## ITEMS FOURNIS
--
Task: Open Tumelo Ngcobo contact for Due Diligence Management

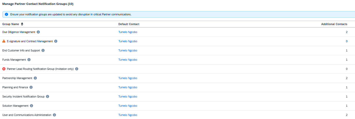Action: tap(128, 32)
--
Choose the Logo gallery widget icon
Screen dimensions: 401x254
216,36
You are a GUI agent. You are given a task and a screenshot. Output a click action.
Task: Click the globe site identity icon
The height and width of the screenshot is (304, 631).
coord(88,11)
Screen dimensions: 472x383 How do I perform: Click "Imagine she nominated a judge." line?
--
## TÂCHE DONNÉE
Reproduisez sans rien changer les lignes des items, en commençant à celle qui contient « You are a GUI » et en vous arrêtant après celle qui contient « Screen dimensions: 472x383 ».

## RÉPONSE COMPLÈTE
You are a GUI agent. You are given a task and a screenshot. Output a click action.
Task: Click the globe site identity icon
The height and width of the screenshot is (304, 631).
coord(88,11)
Screen dimensions: 472x383 How do I perform: Click "Imagine she nominated a judge." line?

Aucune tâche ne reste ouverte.